'Green Paintings in July' 2017
‘There is a Shadow in the doorway under the trees’ 2017, oil on canvas,190cm x 120cm $2900
This series of paintings explores sites I have visited over the previous eight months. In a conversation with Alexandra Lawson recently we discussed how one work leads into another as one body of paintings is continually morphing into fresh works of newly imagined scenes. Alexandra made the observation that one painting informs the next and the next in a continuous evolution of ideas. This has proved to be an important realisation as it directs me toward a better understanding of how my visual narrative is constructed. One painting becomes a point of departure toward another.
Graeme Sullivan suggests that,
‘The meanings that artists make from their imaginative investigations are not only collected from their encounters with things around them but they are also created in response to their experiences.
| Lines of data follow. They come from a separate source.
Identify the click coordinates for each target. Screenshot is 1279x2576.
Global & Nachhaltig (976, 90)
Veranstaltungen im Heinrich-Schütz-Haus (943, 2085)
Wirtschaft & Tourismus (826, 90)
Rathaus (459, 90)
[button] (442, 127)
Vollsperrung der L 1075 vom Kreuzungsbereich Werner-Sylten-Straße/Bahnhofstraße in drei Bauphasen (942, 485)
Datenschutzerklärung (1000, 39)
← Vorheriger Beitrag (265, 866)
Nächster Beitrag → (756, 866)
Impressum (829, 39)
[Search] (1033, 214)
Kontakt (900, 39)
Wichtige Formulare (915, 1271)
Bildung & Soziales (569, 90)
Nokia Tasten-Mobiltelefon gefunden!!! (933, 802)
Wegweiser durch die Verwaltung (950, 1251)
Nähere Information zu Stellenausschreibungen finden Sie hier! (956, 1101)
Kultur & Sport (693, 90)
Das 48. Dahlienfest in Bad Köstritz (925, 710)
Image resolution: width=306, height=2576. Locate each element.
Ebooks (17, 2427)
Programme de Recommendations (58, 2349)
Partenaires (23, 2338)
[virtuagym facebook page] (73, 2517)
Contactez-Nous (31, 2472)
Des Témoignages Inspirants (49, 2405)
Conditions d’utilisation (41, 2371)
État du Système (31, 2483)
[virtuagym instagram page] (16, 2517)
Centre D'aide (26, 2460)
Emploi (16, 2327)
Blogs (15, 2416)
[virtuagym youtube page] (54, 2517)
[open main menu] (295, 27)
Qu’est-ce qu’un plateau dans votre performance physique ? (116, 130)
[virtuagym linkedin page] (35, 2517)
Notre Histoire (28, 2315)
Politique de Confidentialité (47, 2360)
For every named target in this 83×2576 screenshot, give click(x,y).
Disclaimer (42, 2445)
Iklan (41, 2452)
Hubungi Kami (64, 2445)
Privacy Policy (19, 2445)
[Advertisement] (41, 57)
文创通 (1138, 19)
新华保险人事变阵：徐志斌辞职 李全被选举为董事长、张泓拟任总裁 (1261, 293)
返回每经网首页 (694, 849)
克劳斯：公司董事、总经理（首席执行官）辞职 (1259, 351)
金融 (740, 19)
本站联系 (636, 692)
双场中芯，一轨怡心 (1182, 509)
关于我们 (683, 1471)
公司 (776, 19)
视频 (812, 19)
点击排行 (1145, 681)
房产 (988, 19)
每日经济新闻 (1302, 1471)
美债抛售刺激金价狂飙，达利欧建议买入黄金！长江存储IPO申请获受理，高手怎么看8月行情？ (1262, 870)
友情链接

That is what is unique about the inquiring mind of artists, for they create new understandings from what we don’t know, which profoundly changes what we do know’ (2005, p.12).
The investigation of personally situated knowledge through my arts practice allows me to not only develop ideas but to articulate my experiences as a direct reaction to the landscape through the subsequent making of art. It instils my practice with meaning.
In Green Paintings in July I am responding to daily encounters with place. The sites I visit or pass through and the involvement I have from moment to moment and from place to place inform my work in an endless progression. It reminds me of looking out the window at the landscape as you travel down the highway. It’s all a bit of a blur with movement but every now and then a tree or a scene catches your eye and makes your eye pause and it enters you.
While my personal focus is on the relationship between environment/landscape and the act of painting, my peers each hold their own individual paths of enquiry and response that help them make sense of their worlds. My practice is a deeply personal metaphor for my life knowledge. Experiences, memories and encounters all translating into paintings of the landscape.
It is this world first observed and subsequently imagined and re-imagined that is what interests me with respect to my studio practice. The world that I am immersed in as a painter of the Australian landscape is defined by not only the importance of place to my personal narrative but also the connections that exist through memory and my family to places that I have known during my lifetime. It is also significant as an environment where I have found solitude and a sense of belonging. It is the space from which I have subsequently drawn inspiration for self-expression through mark-making/painting. It may not always be green but the landscape is mine to paint and I actively seek landscape moments to keep me from slipping under the waves.